Mit Richterin L. wird es hier bald noch viel schlimmer, denn damals hat sie nur den Unsinn vom Bagatellschaden beschrieben und heute werden auch die Gutachterkosten nach JVEG gekürzt. Mit Freude nahm sie die Verschwörung aus München zur Kenntnis und hatte nichts besseres zu tun, als diesen JVEG Unsinn in ihren Entscheidungsgründen zu dokumentieren. Ihr wurden die JVEG verneinenden BGH Rechtsprechungen inklusive der Vorinstanzen (JVEG auch nicht mit den Nebenkosten) erklärt und ihre Antwort war, zur Freude der Versicherungswirtschaft, „ich bin nur dem Gesetz verpflichtet mich interessiert der Bundesgerichtshof nicht.“
Wenn ich das nun richtig deute, so erklärt sie, am Bundesgerichtshof gibt es nur Pappnasen, die sich nicht an das Gesetz orientieren, oder?
Mit der 700-750 € Bagatellgrenze gab es einen Rechtsfrieden, welches Interesse hat nun Richterin L., diese Rechtssicherheit zu zerstören und wem dient auch dieses Verhalten?
Zitat Spiegel:
Der Deutsche Anwaltverein hat vor einigen Monaten rund 1250 Rechtsanwälte vom Meinungsforschungsinstitut Forsa zum Verhalten von Versicherungen befragen lassen. 70 Prozent gaben an, dass sich die Schadensregulierung in den vergangenen fünf Jahren verschlechtert habe. Sie klagten über längere Bearbeitungszeiten und Verzögerungstaktiken, immer wieder wiesen Versicherungen ungerechtfertigt Leistungen zurück, teilweise ignorierten sie sogar „bewusst“ die geltende Rechtsprechung, so die Antworten an Forsa.
„… immer wieder wiesen Versicherungen ungerechtfertigt Leistungen zurück ….“
Wo bleiben die Strafanzeigen?
@Iven Hanske
„Wenn ich das nun richtig deute, so erklärt sie, am Bundesgerichtshof gibt es nur Pappnasen, die sich nicht an das Gesetz orientieren, oder?“
Ganz Unrecht hätte sie dabei nicht. Denn eine gibt es auf alle Fälle. Siehe hierzu VI ZR 357/13, die BGH-Rechtsprechung zur fiktiven Abrechnung seit 2009 und die BGH-Rechtsprechung zu den Mietwagenkosten seit 2002. Auch der umstrittene „Nebensatz“ aus VI ZR 67/06 diente offensichtlich schon als Vorbereitung auf VI ZR 357/13. Bei BGH-Urteilen, die sich – zum Wohle der Versicherungswirtschaft – gegen § 249 BGB stellen, taucht immer wieder der selbe Name auf.

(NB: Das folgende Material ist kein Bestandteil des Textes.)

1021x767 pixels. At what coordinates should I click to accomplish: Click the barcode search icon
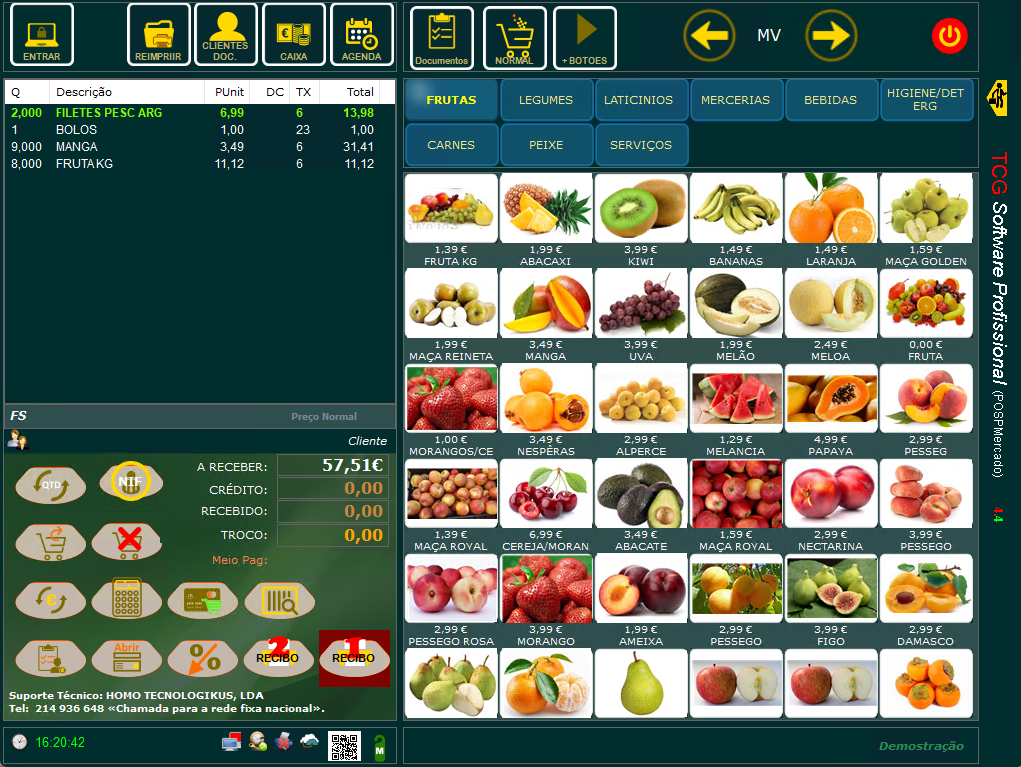point(279,599)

Es dürfte wohl auch kein Zufall sein, dass gerade dieser BGH-Richter seit einiger Zeit die Schmezensgeldtabelle „verwaltet“? Denn bei dieser Schadensersatzposition geht es um richtig viel Geld für die Versicherungswirtschaft. Und dabei will die Versicherungswirtschaft natürlich ein Wörtchen mitreden? Von den unzähligen Seminaren, die für Versicherer bzw. deren nahestehende Organisationen abgehalten werden, erst gar nicht zu reden.
Gemäß ARD Beitrag vom 17.08.2015 gibt es außerdem noch jede Menge andere „Pappnasen“ in der Justiz, die den Versicherern „wohlgesonnen“ sind. Auch der Beitrag im Spiegel vom 18.07.2015 bringt hierzu etwas Licht ins Dunkel.
Die Vorgänge in Halle sind nur Bausteine eines Puzzles.
Die Justiz ist durch die Versicherer unterwandert vom AG bis zum BGH. Das Vertrauen der Bürger in den Rechtsstaat ist demnach nichts weiter als eine schöne Illusion.